# Inlay Options



## mountain monkey (Aug 17, 2008)

A question about router inlay: Does anyone prefer the inlay specific bushings with the 1/8" thick addon bushing collar that goes over the main bushing's collar for making the female cutout and is removed for the male insert over using two different bushings with 1/4" diameter difference, assuming a 1/8" bit? I've never done inlay, but have a great opportunity to do some custom inlay work on a project for my new son.

Thanks in Advance,

Josh


----------



## bobj3 (Jan 17, 2006)

HI Josh

It's best to pickup a inlay kit, it should come with the bit and guide and the offset ring and the good sets come with a line up pin to get the guide on dead center of the guide...it's best to use the 1/8" bit but you can use a bigger bit to hog out the pocket once you do a inlay or two...by then you will have the hang of it..

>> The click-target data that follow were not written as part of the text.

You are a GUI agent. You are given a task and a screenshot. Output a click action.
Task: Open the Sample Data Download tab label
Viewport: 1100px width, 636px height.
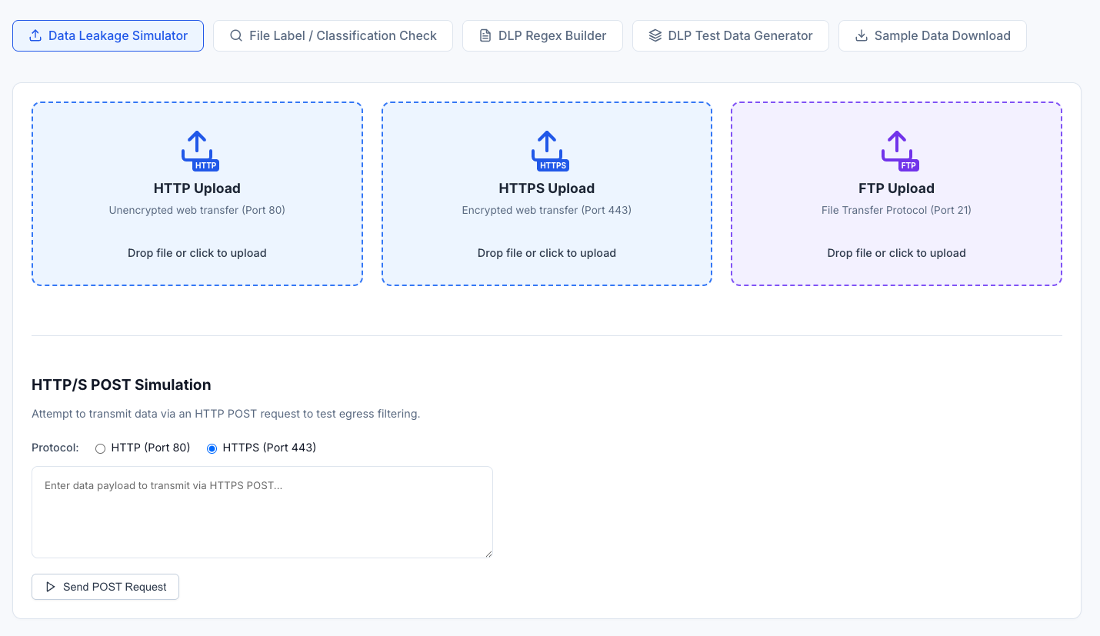click(x=942, y=36)
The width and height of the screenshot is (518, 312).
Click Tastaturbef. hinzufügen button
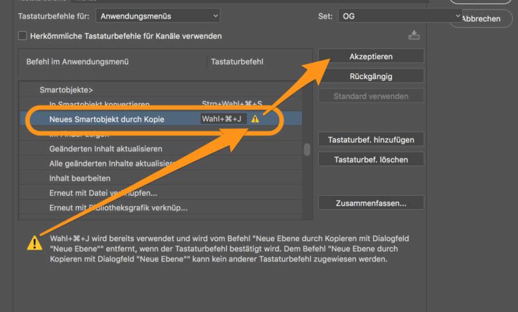pos(371,139)
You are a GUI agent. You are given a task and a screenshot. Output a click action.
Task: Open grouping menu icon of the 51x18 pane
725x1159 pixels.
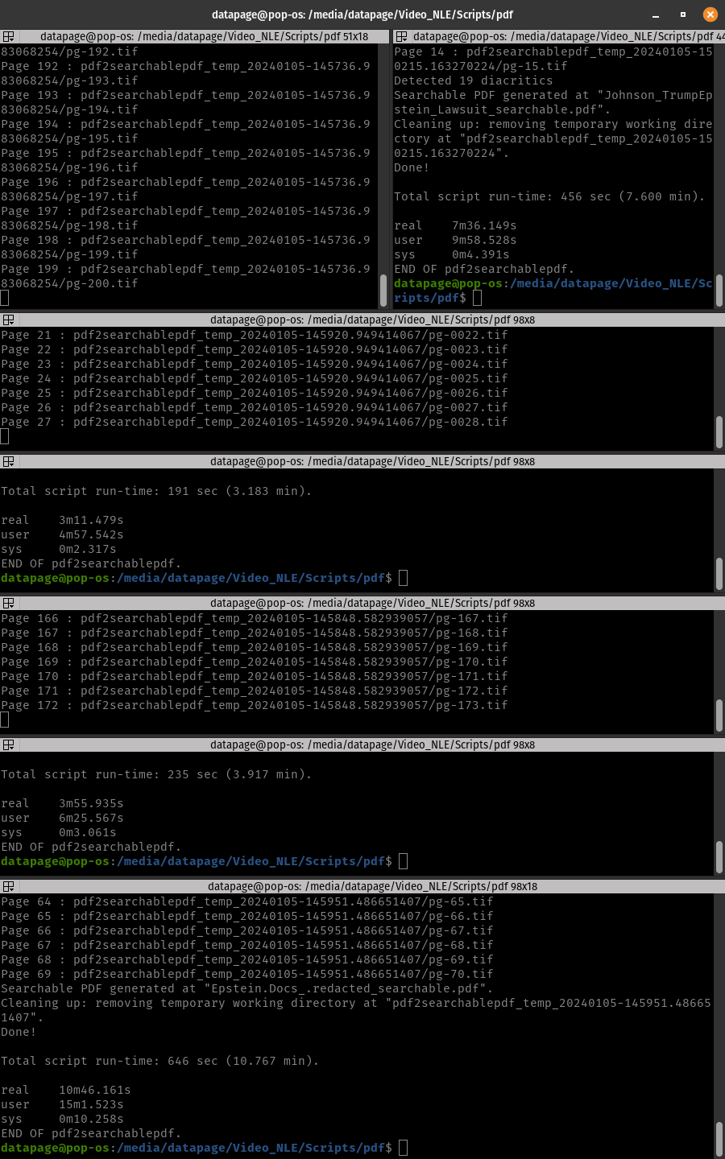[x=8, y=36]
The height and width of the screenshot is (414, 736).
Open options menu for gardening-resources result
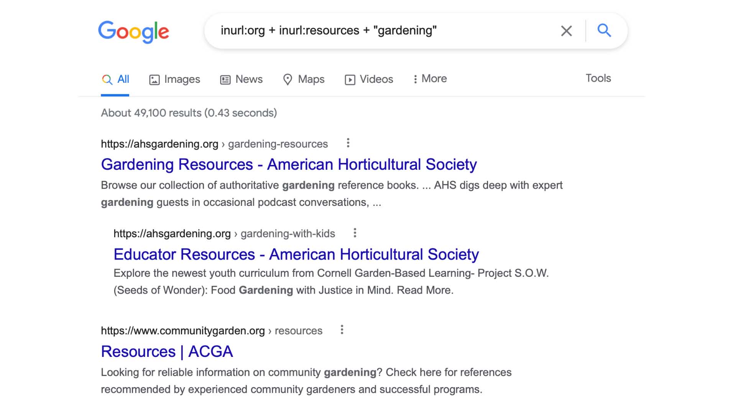pos(348,143)
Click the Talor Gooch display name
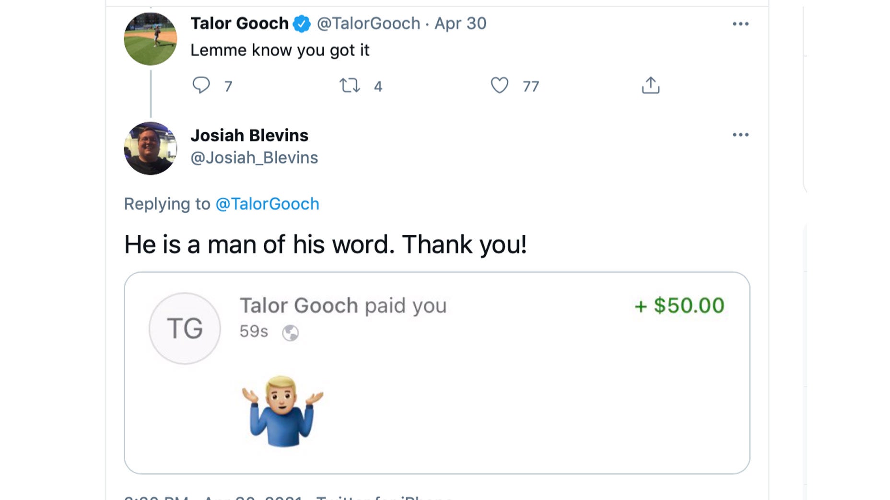Screen dimensions: 890x500 [x=239, y=23]
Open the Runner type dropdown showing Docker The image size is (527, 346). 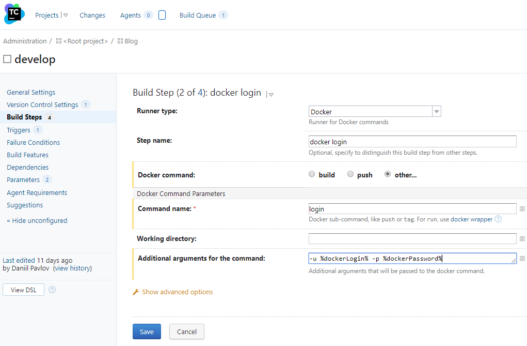(x=436, y=111)
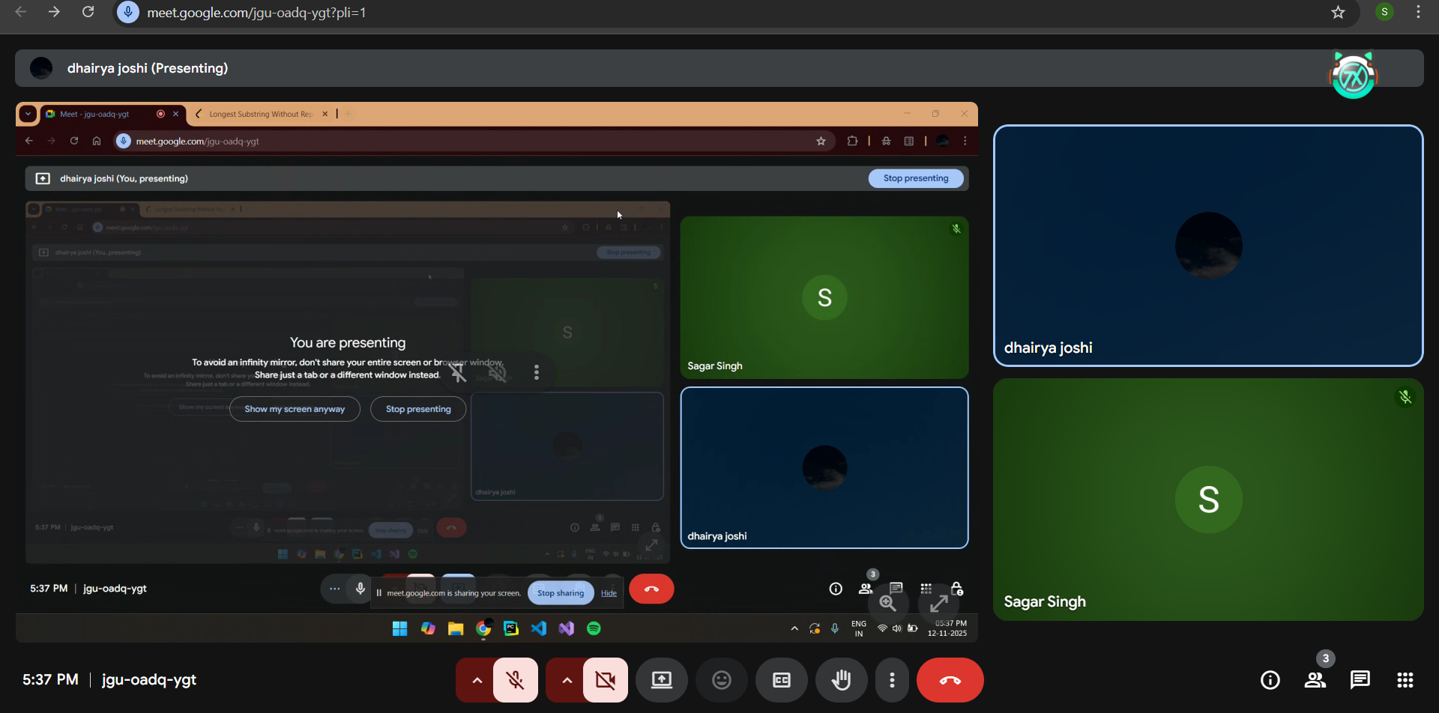Share your screen using the present icon
Viewport: 1439px width, 713px height.
661,679
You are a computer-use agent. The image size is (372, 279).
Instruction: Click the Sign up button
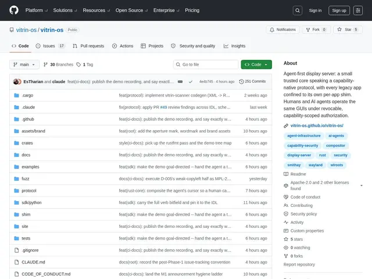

You can also buy many inlays pattern that are pre made that look great..not to talk about the inlays on the edge of boards or table legs etc..

=======



mountain monkey said:


> A question about router inlay: Does anyone prefer the inlay specific bushings with the 1/8" thick addon bushing collar that goes over the main bushing's collar for making the female cutout and is removed for the male insert over using two different bushings with 1/4" diameter difference, assuming a 1/8" bit? I've never done inlay, but have a great opportunity to do some custom inlay work on a project for my new son.
> 
> Thanks in Advance,
> 
> Josh


----------



## harrysin (Jan 15, 2007)

As Bj. has mentioned, there is a wide selection of ready made inlays available and templates for routing the rebates is very simple.


----------